DETAILED DESCRIPTION OF THE INVENTION

[0032] Referring to FIGS. 1A and 1B, illustrated therein is a marine window assembly 10 for installation within an opening 13 formed within a boat cabin wall 15, said marine window assembly 10 made in accordance with a preferred embodiment of the present invention. Marine window assembly 10 includes glazing material 12, a plurality of fasteners 16, a shielding member 18, and first and second layers of corrosion inhibitive sealant 20 and 21. Marine window assembly 10 is designed to be durable and when installed within opening 13 to prevent various contaminants, such as moisture, dirt, and debris from penetrating though assembly into the interior of the boat.

[0033] Glazing material 12 (of any conventional type, such as glass, tempered glass, acrylic, polycarbonate, etc., flat or curved) is sized to fit within opening 13 within boat cabin wall 15 as is conventionally known.

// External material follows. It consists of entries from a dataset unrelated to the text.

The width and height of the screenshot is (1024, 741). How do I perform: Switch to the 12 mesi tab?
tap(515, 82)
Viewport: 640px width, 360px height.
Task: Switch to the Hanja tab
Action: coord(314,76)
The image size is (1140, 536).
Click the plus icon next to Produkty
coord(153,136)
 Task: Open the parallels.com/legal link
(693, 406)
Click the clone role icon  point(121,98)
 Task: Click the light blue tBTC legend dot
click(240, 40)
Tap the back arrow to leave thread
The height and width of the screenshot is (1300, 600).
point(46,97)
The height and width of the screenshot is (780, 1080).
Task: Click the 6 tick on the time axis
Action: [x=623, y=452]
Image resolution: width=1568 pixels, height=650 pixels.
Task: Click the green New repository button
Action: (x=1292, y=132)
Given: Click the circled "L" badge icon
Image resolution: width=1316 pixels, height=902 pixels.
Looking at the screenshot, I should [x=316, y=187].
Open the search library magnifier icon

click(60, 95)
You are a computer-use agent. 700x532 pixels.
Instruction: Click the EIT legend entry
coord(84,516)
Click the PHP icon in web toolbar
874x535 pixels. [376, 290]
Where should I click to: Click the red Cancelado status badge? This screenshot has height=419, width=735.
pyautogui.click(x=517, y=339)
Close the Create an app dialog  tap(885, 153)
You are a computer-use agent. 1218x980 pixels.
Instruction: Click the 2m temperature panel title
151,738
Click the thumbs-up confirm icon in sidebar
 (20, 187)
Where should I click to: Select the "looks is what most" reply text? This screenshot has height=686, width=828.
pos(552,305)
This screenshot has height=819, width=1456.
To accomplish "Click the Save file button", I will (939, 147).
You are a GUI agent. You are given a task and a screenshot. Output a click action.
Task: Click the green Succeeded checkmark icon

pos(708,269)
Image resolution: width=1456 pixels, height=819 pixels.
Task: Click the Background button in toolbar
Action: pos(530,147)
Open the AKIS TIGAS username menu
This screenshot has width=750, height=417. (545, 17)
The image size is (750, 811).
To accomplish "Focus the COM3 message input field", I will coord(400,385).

Boat cabin wall 15 may be any conventional cabin wall in which a glued in window, hatch, or windshield system is typically provided. Boat cabin wall 15 may be made of any suitable material, such as fiberglass, aluminum, wood, molded plastic, or the like, fiberglass being the most common material. Boat cabin wall 15 defines one or more openings 13 for a window, hatch, and/or a windshield. Each opening 13 (see FIG. 1) including first and second transverse surfaces 17 and 19 against which glazing material 12 is to be mounted.

[0034] Referring to FIGS. 1A, 1B and 2, shielding member 18 is utilized to secure glazing material 12 to boat cabin wall 15 as well as to shield sealant 20 from the elements so that an enduring leak-resistant seal is produced between glazing material 12 and boat cabin wall 15. As shown, shielding member 18 prevents sunlight and ultraviolet radiation from penetrating and degradating first and second layers of corrosion inhibitive sealant 20 and 21. Accordingly, the use of shielding member 18 prevents this type of degredation of the window seal.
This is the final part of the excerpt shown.